- What to work on: When a picture appears among the records, leave it out, and copy all else exactly.
···
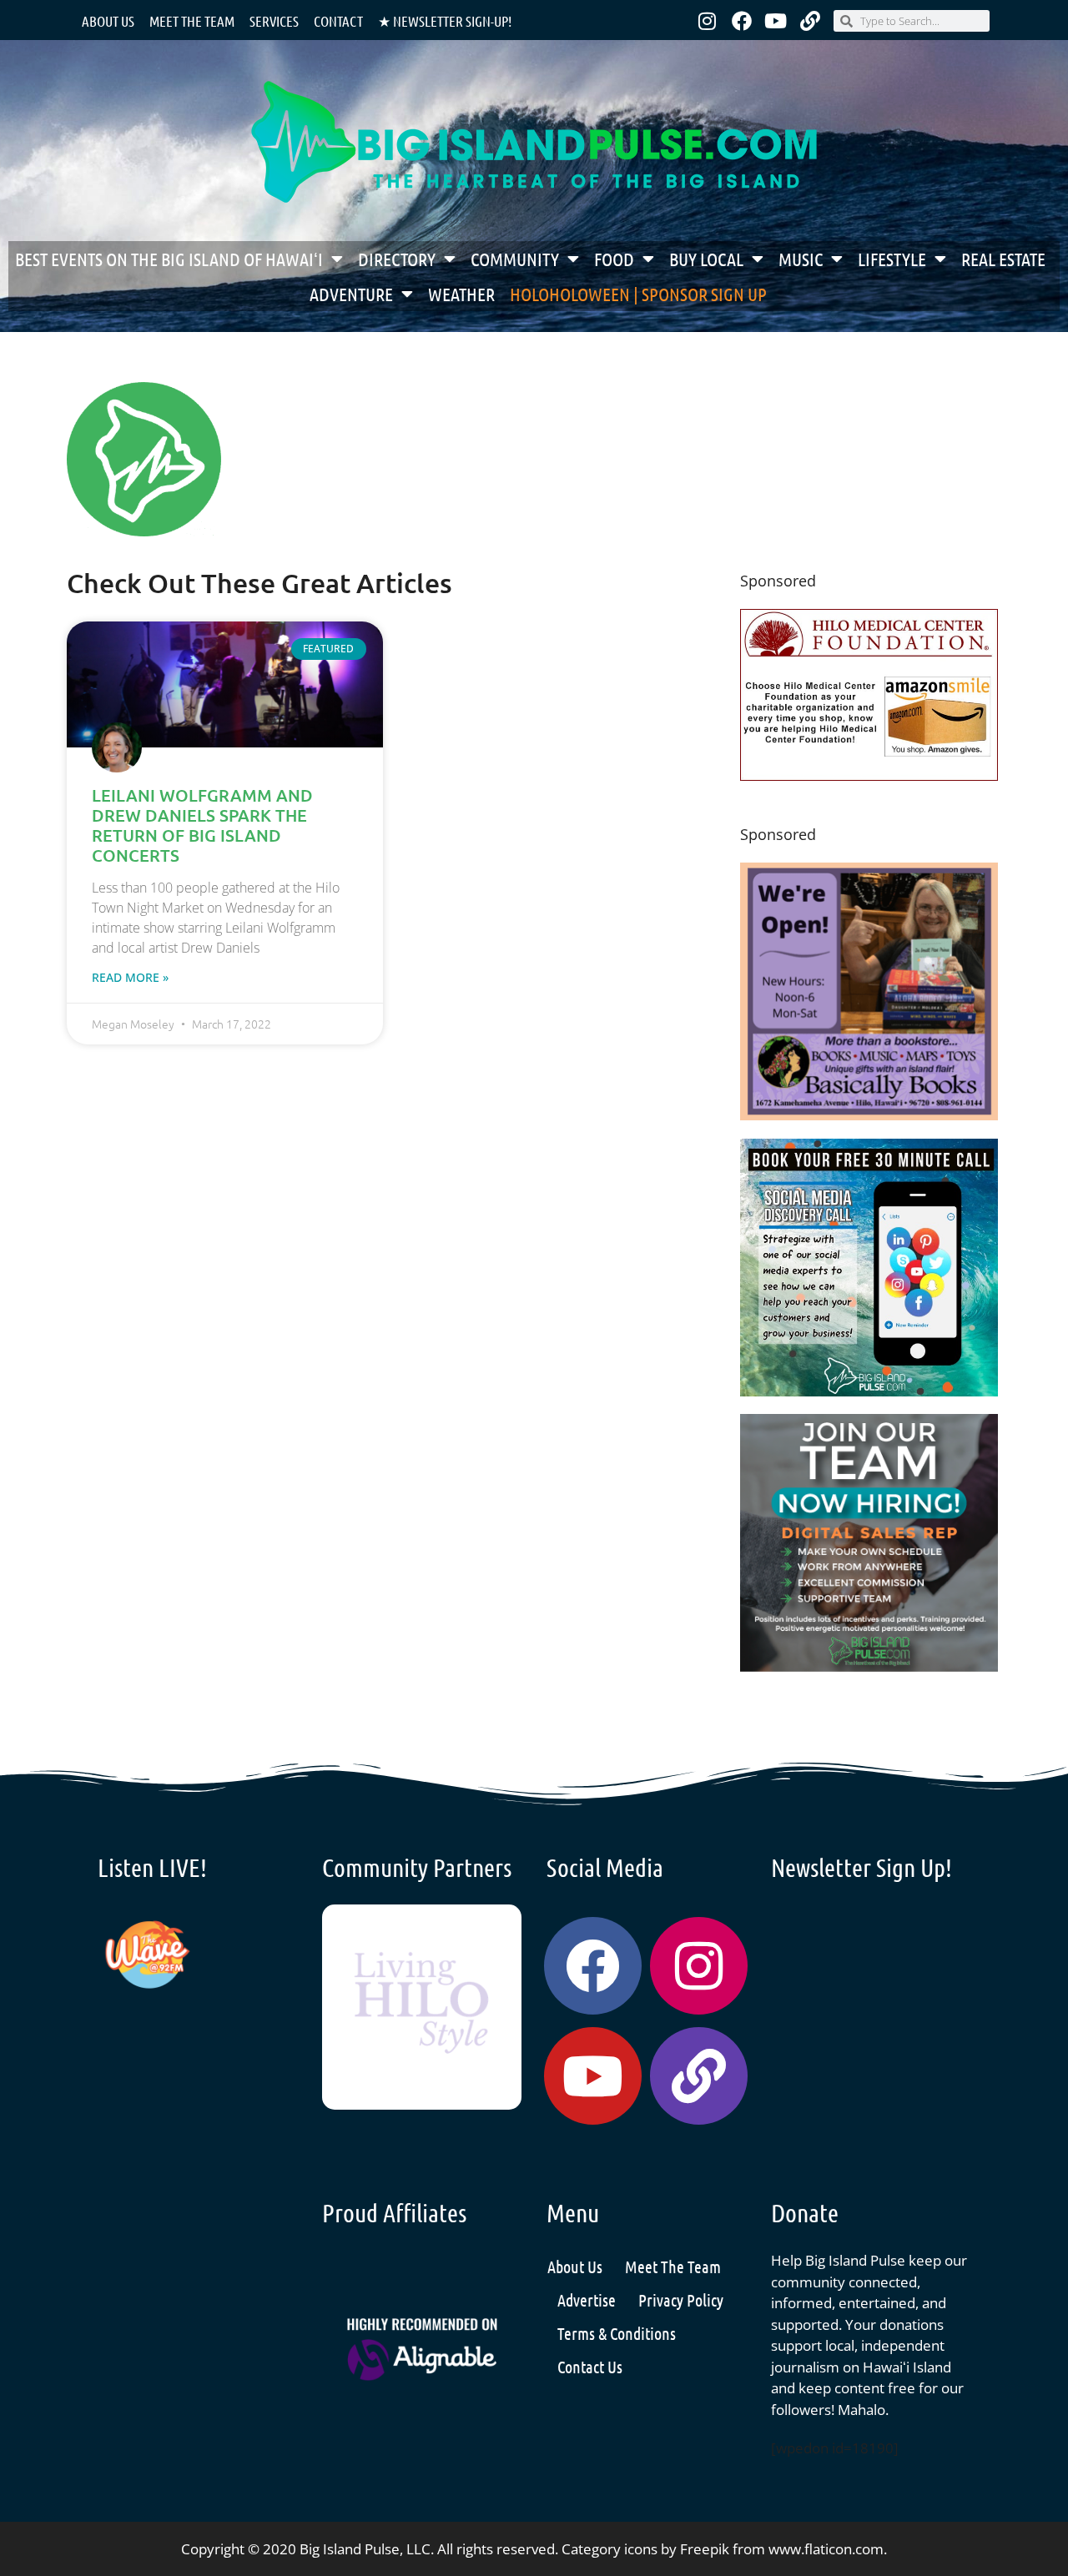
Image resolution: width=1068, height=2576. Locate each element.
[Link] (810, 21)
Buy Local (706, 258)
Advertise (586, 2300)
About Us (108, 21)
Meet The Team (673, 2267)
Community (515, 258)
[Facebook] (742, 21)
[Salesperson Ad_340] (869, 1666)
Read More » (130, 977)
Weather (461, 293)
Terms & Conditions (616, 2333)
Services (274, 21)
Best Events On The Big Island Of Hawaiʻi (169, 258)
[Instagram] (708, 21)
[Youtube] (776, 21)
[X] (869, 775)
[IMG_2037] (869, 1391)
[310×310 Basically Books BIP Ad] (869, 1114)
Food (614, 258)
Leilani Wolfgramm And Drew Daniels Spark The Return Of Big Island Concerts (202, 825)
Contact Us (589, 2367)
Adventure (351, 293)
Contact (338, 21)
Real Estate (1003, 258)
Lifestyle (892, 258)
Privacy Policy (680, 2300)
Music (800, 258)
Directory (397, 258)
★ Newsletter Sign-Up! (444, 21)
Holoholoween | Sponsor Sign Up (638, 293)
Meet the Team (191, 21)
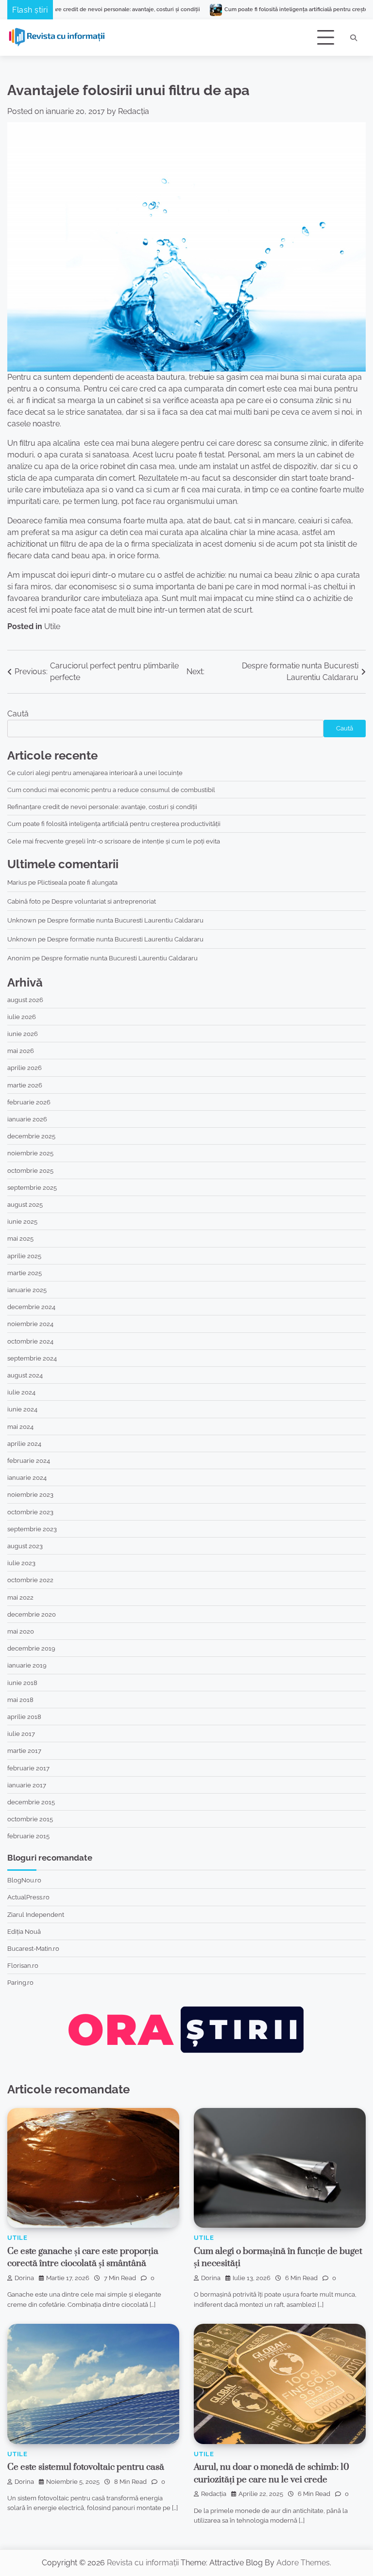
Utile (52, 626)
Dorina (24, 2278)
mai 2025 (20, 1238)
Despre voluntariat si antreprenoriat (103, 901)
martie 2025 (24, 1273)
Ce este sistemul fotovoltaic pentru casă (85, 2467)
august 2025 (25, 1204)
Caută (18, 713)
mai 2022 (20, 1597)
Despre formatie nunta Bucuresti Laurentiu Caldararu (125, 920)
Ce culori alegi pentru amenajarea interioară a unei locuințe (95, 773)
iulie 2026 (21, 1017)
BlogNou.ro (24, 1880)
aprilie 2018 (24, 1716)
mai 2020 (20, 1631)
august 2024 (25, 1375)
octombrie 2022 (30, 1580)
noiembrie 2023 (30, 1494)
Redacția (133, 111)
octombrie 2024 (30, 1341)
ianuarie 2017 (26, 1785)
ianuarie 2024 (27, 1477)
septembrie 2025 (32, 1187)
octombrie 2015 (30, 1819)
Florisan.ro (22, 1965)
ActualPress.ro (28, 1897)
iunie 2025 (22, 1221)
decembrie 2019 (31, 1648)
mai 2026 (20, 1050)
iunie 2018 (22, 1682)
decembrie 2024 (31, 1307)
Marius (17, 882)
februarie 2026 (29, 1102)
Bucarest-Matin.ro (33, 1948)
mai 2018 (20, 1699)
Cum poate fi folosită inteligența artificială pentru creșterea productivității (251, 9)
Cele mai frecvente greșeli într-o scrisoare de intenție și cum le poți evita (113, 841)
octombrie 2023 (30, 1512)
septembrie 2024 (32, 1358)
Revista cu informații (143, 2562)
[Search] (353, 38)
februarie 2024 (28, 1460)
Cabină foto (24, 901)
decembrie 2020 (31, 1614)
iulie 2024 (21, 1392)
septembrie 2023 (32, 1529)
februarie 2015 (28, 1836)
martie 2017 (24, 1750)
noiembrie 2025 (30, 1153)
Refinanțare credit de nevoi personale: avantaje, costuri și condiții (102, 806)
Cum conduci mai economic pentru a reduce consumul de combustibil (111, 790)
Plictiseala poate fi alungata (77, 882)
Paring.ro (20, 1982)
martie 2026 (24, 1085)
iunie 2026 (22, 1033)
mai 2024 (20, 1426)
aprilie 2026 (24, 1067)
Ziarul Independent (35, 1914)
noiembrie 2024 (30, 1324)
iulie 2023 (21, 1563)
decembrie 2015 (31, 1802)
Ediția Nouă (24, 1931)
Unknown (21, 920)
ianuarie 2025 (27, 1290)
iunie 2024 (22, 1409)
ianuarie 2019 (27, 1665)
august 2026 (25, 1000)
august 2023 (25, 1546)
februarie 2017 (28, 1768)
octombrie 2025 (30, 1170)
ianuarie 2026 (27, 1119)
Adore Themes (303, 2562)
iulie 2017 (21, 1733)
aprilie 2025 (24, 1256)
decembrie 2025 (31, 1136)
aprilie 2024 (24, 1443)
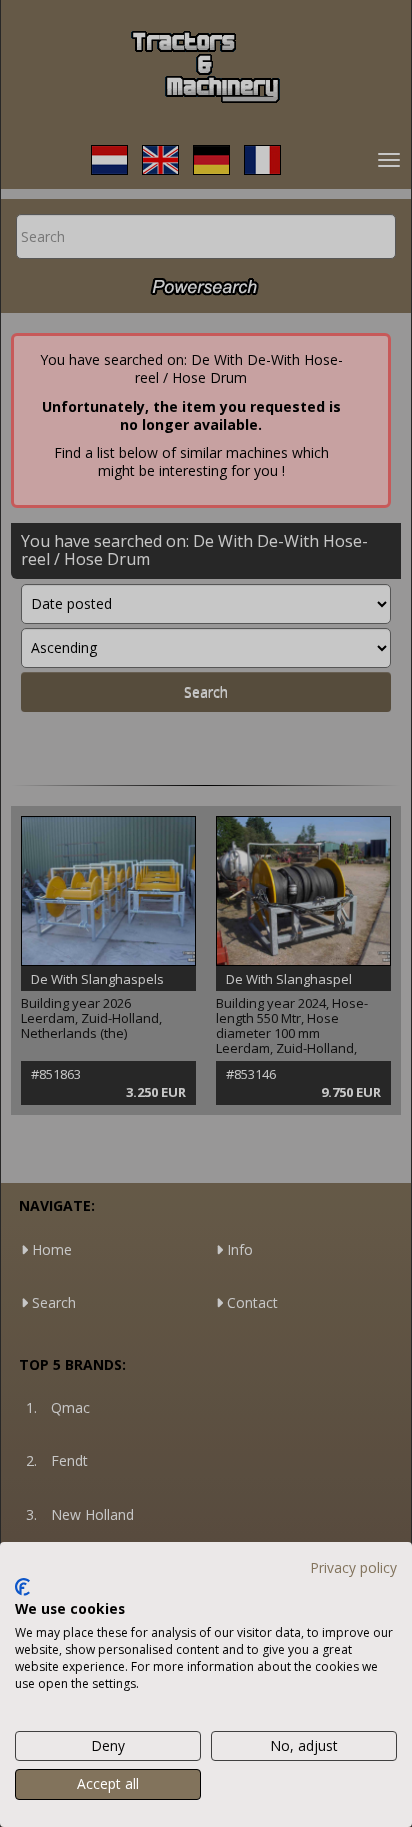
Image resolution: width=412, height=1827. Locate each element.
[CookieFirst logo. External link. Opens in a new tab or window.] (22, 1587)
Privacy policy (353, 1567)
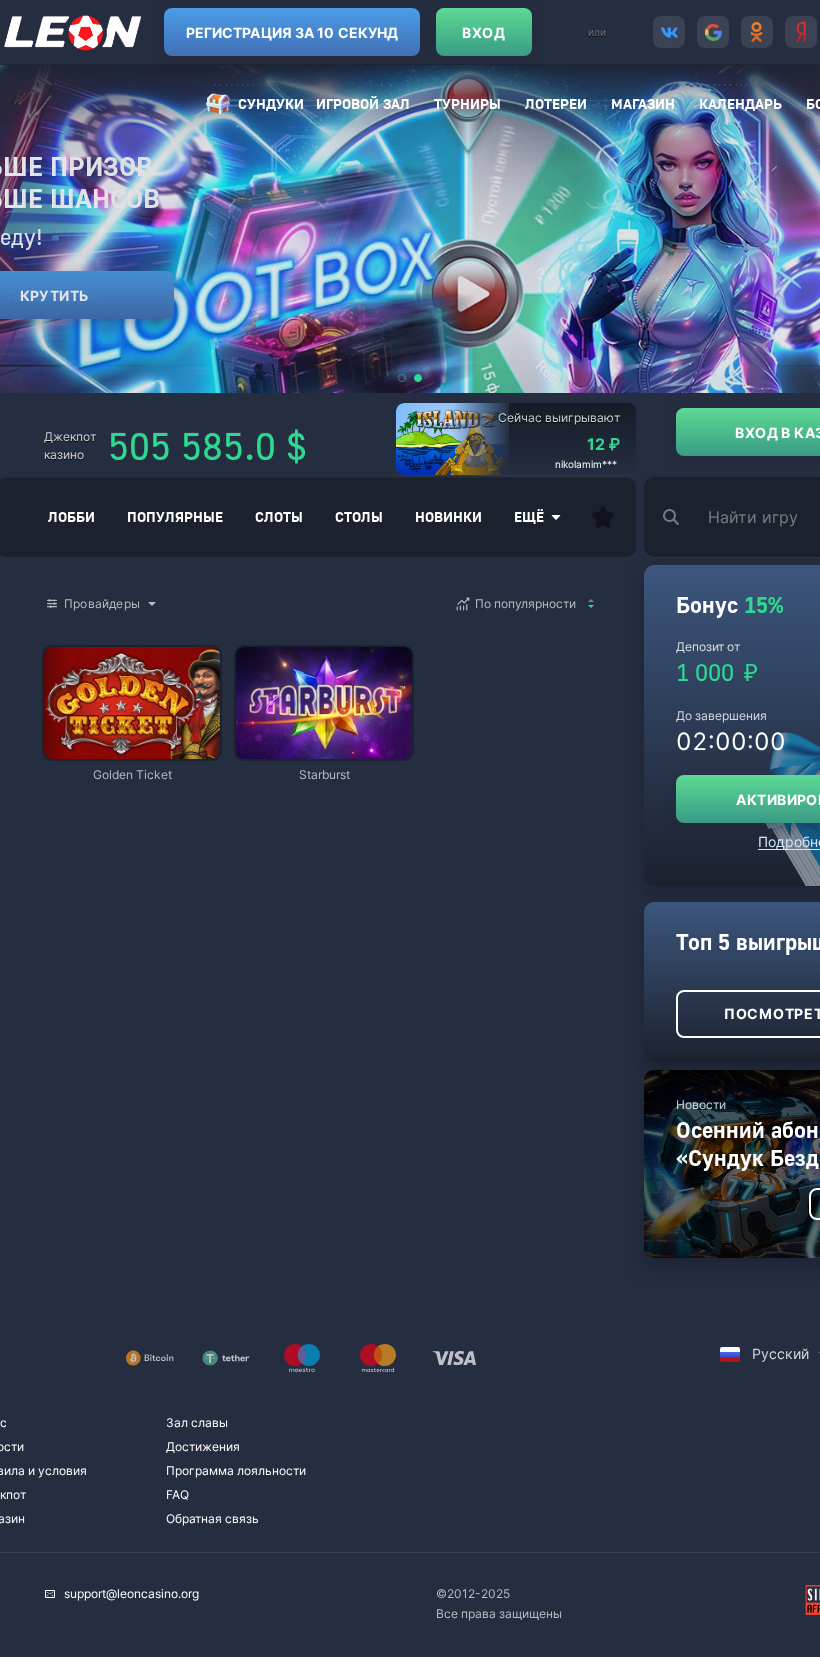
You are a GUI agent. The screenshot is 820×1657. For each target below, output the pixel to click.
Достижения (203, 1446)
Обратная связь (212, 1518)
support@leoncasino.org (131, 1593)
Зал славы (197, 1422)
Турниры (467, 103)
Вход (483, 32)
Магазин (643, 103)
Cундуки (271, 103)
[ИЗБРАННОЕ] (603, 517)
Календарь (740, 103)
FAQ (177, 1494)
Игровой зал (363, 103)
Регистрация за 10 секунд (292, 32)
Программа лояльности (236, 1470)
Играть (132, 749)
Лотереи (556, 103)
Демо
···
- Exercise result:
Image resolution: width=1068, height=2576. Locate each element.
[Link] (810, 21)
Buy Local (706, 258)
Advertise (586, 2300)
About Us (108, 21)
Meet The Team (673, 2267)
Community (515, 258)
[Facebook] (742, 21)
[Salesperson Ad_340] (869, 1666)
Read More » (130, 977)
Weather (461, 293)
Terms & Conditions (616, 2333)
Services (274, 21)
Best Events On The Big Island Of Hawaiʻi (169, 258)
[Instagram] (708, 21)
[Youtube] (776, 21)
[X] (869, 775)
[IMG_2037] (869, 1391)
[310×310 Basically Books BIP Ad] (869, 1114)
Food (614, 258)
Leilani Wolfgramm And Drew Daniels Spark The Return Of Big Island Concerts (202, 825)
Contact Us (589, 2367)
Adventure (351, 293)
Contact (338, 21)
Real Estate (1003, 258)
Lifestyle (892, 258)
Privacy Policy (680, 2300)
Music (800, 258)
Directory (397, 258)
★ Newsletter Sign-Up! (444, 21)
Holoholoween | Sponsor Sign Up (638, 293)
Meet the Team (191, 21)
Utile (52, 626)
Dorina (24, 2278)
mai 2025 (20, 1238)
Despre voluntariat si antreprenoriat (103, 901)
martie 2025 (24, 1273)
Ce este sistemul fotovoltaic pentru casă (85, 2467)
august 2025 (25, 1204)
Caută (18, 713)
mai 2022 (20, 1597)
Despre formatie nunta Bucuresti Laurentiu Caldararu (125, 920)
Ce culori alegi pentru amenajarea interioară a unei locuințe (95, 773)
iulie 2026 (21, 1017)
BlogNou.ro (24, 1880)
aprilie 2018 (24, 1716)
mai 2020 (20, 1631)
august 2024 (25, 1375)
octombrie 2022 (30, 1580)
noiembrie 2023 (30, 1494)
Redacția (133, 111)
octombrie 2024 (30, 1341)
ianuarie 2017 (26, 1785)
ianuarie 2024 (27, 1477)
septembrie 2025 (32, 1187)
octombrie 2015 (30, 1819)
Florisan.ro (22, 1965)
ActualPress.ro (28, 1897)
iunie 2025 (22, 1221)
decembrie 2019 (31, 1648)
mai 2026 (20, 1050)
iunie 2018 (22, 1682)
decembrie 2024 (31, 1307)
Marius (17, 882)
februarie 2026 (29, 1102)
Bucarest-Matin.ro (33, 1948)
mai 2018 (20, 1699)
Cum poate fi folosită inteligența artificială pentru creșterea productivității (251, 9)
Cele mai frecvente greșeli într-o scrisoare de intenție și cum le poți evita (113, 841)
octombrie 2023 (30, 1512)
septembrie 2024 (32, 1358)
Revista cu informații (143, 2562)
[Search] (353, 38)
februarie 2024 (28, 1460)
Cabină foto (24, 901)
decembrie 2020 (31, 1614)
iulie 2024 (21, 1392)
septembrie 2023 (32, 1529)
februarie 2015 (28, 1836)
martie 2017 (24, 1750)
noiembrie 2025 (30, 1153)
Refinanțare credit de nevoi personale: avantaje, costuri și condiții (102, 806)
Cum conduci mai economic pentru a reduce consumul de combustibil (111, 790)
Plictiseala poate fi alungata (77, 882)
Paring.ro (20, 1982)
martie 2026 (24, 1085)
iunie 2026 (22, 1033)
mai 2024 (20, 1426)
aprilie 2026 (24, 1067)
Ziarul Independent (35, 1914)
noiembrie 2024 (30, 1324)
iulie 2023 (21, 1563)
decembrie 2015 (31, 1802)
Ediția Nouă (24, 1931)
Unknown (21, 920)
ianuarie 2025 (27, 1290)
iunie 2024 (22, 1409)
ianuarie 2019 (27, 1665)
august 2026 (25, 1000)
august 2023 (25, 1546)
februarie 2017 (28, 1768)
octombrie 2025 (30, 1170)
ianuarie 2026 (27, 1119)
Adore Themes (303, 2562)
iulie 2017 (21, 1733)
aprilie 2025 (24, 1256)
decembrie 2025 (31, 1136)
aprilie 2024 (24, 1443)
Image resolution: width=412, height=1827. Locate each element.
[CookieFirst logo. External link. Opens in a new tab or window.] (22, 1587)
Privacy policy (353, 1567)
You are a GUI agent. The screenshot is 820×1657. For each target below, output the pixel to click.
Достижения (203, 1446)
Обратная связь (212, 1518)
support@leoncasino.org (131, 1593)
Зал славы (197, 1422)
Турниры (467, 103)
Вход (483, 32)
Магазин (643, 103)
Cундуки (271, 103)
[ИЗБРАННОЕ] (603, 517)
Календарь (740, 103)
FAQ (177, 1494)
Игровой зал (363, 103)
Регистрация за 10 секунд (292, 32)
Программа лояльности (236, 1470)
Играть (132, 749)
Лотереи (556, 103)
Демо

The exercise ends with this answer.